What the task asks: Revise the items in the stretch from the line containing "Screen dimensions: 600x402" through the line containing "Action: [x=277, y=1270]", changing "dropdown" to "drop-down" and leaving all else as is. Return only those lines.

Stored dataset items:

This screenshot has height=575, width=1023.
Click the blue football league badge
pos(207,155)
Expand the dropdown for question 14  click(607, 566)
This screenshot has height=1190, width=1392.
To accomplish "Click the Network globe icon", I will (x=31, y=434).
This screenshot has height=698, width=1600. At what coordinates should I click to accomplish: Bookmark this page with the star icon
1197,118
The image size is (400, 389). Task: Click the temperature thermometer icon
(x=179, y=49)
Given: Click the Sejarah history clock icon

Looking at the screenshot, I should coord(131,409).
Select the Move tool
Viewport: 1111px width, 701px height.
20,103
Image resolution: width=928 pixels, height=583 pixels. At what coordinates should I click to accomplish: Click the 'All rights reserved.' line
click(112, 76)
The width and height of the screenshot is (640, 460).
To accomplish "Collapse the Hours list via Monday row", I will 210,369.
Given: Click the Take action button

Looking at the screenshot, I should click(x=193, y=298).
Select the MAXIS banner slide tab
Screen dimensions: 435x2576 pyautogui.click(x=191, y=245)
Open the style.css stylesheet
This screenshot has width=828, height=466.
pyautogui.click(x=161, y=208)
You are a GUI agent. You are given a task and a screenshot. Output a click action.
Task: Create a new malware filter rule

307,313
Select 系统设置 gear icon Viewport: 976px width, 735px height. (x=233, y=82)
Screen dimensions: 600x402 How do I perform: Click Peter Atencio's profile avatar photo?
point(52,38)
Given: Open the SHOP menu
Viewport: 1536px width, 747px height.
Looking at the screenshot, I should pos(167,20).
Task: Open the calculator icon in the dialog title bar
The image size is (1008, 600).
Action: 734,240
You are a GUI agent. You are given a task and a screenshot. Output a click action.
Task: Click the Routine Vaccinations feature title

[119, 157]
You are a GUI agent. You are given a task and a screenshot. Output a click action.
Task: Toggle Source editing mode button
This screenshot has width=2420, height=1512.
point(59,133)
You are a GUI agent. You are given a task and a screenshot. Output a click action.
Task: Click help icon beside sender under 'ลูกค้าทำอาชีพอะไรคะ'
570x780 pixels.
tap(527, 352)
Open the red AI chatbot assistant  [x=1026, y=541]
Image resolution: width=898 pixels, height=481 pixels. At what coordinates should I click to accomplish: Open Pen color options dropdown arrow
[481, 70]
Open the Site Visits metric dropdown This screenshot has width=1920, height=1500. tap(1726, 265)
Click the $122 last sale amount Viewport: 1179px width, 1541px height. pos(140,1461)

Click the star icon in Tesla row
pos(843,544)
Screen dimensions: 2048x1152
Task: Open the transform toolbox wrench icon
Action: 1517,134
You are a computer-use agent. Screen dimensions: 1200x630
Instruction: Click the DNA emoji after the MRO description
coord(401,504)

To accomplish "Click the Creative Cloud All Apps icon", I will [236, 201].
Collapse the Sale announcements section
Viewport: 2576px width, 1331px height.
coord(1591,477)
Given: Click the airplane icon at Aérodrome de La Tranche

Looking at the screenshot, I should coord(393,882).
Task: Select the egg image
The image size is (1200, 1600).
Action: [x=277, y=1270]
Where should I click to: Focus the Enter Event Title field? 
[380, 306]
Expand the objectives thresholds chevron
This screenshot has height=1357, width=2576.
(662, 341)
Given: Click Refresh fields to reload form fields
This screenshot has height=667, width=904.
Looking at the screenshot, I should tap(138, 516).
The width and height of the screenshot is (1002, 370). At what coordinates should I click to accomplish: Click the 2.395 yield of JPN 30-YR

Answer to the task:
Screen dimensions: 600x402 How do I perform: Click Peter Atencio's profile avatar photo?
point(52,38)
Given: Open the SHOP menu
Viewport: 1536px width, 747px height.
Looking at the screenshot, I should pos(167,20).
Task: Open the calculator icon in the dialog title bar
The image size is (1008, 600).
Action: 734,240
You are a GUI agent. You are given a task and a screenshot. Output a click action.
Task: Click the Routine Vaccinations feature title

[119, 157]
You are a GUI agent. You are given a task and a screenshot. Output a click action.
Task: Toggle Source editing mode button
This screenshot has width=2420, height=1512.
point(59,133)
You are a GUI agent. You are given a task and a screenshot. Output a click action.
Task: Click help icon beside sender under 'ลูกค้าทำอาชีพอะไรคะ'
570x780 pixels.
tap(527, 352)
Open the red AI chatbot assistant  [x=1026, y=541]
Image resolution: width=898 pixels, height=481 pixels. At what coordinates should I click to accomplish: Open Pen color options drop-down arrow
[481, 70]
Open the Site Visits metric drop-down This screenshot has width=1920, height=1500. tap(1726, 265)
Click the $122 last sale amount Viewport: 1179px width, 1541px height. pos(140,1461)

Click the star icon in Tesla row
pos(843,544)
Screen dimensions: 2048x1152
Task: Open the transform toolbox wrench icon
Action: 1517,134
You are a computer-use agent. Screen dimensions: 1200x630
Instruction: Click the DNA emoji after the MRO description
coord(401,504)

To accomplish "Click the Creative Cloud All Apps icon", I will [236, 201].
Collapse the Sale announcements section
Viewport: 2576px width, 1331px height.
coord(1591,477)
Given: Click the airplane icon at Aérodrome de La Tranche

Looking at the screenshot, I should coord(393,882).
Task: Select the egg image
The image size is (1200, 1600).
Action: [x=277, y=1270]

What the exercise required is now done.